I was seeing 10 Mbyte/s sequential read rates via samba on freenas with 4xF4EG and (i'm not kidding) < 3 iops. My experience is not unique. You'll find freebsd shares similarly abysmal performance via samba. If you use exclusively/primarily non windows boxen this won't be an issue.

CIFS on Solaris 11 works much better, I see ~ 80 Mbyte/sec sequential reads from the pool with no tuning. If you're not into shells, napp-it may help you out a bit.
 
That build is way overspecced for a nas box, the zacate boards work fine if not well and 4 gigs is ample ram

you're totally right. i was thinking of an AMD Athlon X2 system earlier, but too late. My calculated tax refund kinda solidified this rig. Maybe I'll look for something cheaper and ship off these components to my parents for their Windows rig. It's actually darn powerful :D
 
it'd make a great HTPC, but the ram could still find a better home.
 
Ok, so the board has 6 SATA slots.

I spent today playing with Open Indiana and Napp-it.
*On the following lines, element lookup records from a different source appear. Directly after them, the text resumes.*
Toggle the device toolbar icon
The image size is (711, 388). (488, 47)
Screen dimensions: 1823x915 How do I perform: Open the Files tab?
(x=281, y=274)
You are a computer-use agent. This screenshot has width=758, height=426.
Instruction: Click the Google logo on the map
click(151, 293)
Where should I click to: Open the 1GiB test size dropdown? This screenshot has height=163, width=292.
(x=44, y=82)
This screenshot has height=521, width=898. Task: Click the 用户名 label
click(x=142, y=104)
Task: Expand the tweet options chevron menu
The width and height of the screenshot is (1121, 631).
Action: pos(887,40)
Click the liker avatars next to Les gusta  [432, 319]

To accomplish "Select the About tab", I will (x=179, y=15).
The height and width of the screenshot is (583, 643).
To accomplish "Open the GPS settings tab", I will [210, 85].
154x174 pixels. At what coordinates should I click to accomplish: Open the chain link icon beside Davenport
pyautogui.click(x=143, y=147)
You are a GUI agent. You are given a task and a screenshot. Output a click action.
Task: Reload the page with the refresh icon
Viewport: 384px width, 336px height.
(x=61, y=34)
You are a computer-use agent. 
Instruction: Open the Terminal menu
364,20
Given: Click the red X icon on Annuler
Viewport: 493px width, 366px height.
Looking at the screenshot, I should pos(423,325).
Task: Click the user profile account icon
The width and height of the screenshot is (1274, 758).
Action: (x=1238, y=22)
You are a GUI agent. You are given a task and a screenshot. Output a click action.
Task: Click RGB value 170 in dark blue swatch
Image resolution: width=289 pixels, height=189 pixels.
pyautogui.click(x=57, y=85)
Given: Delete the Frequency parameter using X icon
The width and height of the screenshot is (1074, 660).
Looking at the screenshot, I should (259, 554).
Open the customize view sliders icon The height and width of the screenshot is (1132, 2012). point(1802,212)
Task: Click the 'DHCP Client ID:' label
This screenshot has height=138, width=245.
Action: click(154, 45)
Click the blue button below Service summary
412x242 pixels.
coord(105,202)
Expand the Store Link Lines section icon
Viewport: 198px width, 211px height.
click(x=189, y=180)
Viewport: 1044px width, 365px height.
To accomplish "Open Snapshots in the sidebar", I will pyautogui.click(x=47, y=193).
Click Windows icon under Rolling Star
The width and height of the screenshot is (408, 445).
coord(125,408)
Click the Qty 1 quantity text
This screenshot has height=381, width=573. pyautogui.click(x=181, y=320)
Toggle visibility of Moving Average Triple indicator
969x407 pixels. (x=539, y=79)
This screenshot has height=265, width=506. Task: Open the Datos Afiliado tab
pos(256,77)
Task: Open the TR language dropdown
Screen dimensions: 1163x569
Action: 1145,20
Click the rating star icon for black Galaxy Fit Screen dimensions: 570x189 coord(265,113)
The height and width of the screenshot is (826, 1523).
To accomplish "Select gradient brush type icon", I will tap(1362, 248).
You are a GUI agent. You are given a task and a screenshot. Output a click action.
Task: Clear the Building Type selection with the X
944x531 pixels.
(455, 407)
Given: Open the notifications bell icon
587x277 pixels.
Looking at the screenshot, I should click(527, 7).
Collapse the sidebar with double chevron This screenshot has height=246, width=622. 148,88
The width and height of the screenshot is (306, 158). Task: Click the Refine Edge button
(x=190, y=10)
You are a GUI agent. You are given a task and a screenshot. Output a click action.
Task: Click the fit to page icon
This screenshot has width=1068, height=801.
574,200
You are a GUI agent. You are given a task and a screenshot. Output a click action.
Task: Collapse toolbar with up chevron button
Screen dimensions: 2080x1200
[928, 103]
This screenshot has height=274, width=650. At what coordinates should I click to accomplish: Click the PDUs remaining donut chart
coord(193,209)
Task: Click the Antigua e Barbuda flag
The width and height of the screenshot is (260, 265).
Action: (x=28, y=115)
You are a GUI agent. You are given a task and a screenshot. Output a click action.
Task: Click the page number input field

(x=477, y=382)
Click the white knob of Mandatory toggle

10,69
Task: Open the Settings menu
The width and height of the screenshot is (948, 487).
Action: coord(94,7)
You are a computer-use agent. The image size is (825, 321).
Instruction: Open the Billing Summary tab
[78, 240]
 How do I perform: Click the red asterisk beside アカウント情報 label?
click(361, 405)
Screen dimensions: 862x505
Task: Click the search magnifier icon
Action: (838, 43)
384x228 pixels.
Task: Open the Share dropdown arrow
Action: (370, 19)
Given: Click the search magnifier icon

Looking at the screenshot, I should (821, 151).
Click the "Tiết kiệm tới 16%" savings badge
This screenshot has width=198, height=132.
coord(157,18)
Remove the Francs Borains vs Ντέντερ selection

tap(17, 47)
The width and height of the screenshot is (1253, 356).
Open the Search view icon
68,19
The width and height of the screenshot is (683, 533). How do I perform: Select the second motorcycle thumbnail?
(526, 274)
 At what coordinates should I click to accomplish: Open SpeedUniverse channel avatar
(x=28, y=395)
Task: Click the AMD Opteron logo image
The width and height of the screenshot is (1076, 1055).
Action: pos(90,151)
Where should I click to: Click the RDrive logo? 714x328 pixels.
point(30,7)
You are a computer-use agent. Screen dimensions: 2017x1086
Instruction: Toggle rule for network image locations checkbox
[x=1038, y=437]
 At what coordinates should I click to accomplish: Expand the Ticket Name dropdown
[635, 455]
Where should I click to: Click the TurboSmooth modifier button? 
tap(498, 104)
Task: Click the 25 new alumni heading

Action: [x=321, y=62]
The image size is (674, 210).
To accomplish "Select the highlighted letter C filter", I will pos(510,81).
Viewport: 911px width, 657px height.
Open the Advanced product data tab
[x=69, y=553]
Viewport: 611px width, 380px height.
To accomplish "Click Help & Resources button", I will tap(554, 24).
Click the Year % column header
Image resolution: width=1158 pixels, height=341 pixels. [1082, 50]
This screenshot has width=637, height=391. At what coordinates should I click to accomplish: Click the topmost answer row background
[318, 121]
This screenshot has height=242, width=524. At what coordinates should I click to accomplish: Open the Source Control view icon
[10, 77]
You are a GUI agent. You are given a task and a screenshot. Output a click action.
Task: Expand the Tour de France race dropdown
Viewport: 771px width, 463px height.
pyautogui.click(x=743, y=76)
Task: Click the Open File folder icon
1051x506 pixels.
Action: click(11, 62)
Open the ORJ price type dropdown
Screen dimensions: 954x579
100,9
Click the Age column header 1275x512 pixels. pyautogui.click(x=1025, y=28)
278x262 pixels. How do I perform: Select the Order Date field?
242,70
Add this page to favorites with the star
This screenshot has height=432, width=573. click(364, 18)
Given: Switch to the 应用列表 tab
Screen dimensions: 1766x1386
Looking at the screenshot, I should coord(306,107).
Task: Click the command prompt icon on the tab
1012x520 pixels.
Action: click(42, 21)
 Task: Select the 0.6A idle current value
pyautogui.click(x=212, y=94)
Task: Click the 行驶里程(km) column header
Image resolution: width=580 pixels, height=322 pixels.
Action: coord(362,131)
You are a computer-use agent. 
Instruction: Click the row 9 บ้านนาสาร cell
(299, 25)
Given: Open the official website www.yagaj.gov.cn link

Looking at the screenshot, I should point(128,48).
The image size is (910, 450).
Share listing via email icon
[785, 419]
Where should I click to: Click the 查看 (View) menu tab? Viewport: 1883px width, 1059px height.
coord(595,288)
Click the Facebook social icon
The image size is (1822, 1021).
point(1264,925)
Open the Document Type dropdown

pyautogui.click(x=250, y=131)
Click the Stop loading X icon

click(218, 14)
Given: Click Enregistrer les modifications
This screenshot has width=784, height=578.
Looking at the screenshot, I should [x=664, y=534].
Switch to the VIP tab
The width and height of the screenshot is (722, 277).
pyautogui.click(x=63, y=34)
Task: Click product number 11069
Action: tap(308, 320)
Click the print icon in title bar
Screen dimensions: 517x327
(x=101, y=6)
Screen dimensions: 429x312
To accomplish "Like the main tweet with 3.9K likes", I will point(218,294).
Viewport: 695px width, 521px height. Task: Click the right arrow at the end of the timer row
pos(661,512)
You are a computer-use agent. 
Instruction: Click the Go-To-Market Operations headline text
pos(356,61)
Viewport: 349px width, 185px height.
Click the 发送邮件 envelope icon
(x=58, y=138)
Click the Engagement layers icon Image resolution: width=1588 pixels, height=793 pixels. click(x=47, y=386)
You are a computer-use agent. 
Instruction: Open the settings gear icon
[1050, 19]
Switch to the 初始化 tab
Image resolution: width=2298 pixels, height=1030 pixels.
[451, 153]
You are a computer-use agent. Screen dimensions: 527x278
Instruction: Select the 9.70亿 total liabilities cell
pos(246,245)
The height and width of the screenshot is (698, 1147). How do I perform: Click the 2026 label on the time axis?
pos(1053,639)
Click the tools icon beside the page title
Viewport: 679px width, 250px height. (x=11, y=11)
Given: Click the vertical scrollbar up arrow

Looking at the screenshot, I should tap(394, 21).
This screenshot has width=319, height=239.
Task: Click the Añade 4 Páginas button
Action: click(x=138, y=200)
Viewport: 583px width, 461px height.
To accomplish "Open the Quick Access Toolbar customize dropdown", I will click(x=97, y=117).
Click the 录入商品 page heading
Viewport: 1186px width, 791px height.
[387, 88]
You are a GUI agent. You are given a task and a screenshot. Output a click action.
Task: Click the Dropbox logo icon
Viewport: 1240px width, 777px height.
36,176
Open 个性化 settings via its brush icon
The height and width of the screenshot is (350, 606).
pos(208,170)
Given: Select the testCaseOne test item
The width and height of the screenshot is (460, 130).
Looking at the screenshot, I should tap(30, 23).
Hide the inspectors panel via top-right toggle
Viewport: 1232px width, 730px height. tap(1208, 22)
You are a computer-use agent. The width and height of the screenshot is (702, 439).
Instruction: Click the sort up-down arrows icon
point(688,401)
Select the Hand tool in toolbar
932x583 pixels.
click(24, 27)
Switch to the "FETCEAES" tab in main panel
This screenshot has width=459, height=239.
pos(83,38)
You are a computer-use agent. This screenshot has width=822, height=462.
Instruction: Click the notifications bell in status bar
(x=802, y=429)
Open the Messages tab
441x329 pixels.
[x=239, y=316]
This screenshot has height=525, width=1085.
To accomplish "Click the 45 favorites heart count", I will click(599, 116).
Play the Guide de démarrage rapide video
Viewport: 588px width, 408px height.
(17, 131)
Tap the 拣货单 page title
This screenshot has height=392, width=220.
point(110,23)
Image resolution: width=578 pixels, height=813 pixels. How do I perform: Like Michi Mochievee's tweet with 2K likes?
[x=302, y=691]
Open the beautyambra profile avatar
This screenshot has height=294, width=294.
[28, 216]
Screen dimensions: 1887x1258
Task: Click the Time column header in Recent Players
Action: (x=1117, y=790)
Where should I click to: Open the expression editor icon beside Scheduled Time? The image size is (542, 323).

Would it be wise to install this on a USB stick (8gb) or should I look at using an old HD?

My concern is I'd like to use all 6 SATA slots for 6x2TB HDs and put them in raidz2. If I need an old HD to install the OS onto (not a problem), how would I interface this with the board? Would I go buy a cheap PCI-e SATA controller card or something to plug the OS drive into?
 
Ok, slowly picking up these OSes. I tried out FreeNAS 8 RC5 and I created a raidz1 array for fun. 3x2TB array. I decided to export it and then install OpenIndiana. Somehow it can't find my pool when i do:

zpool import

but if I reboot back into FreeNAS I can see my pool still

Does this have to do with the fact that when I do zpool status in FreeNAS I see like gpt/ad9, gpt/ad7, gpt/ad12, but the devices are named differently in OpenIndiana?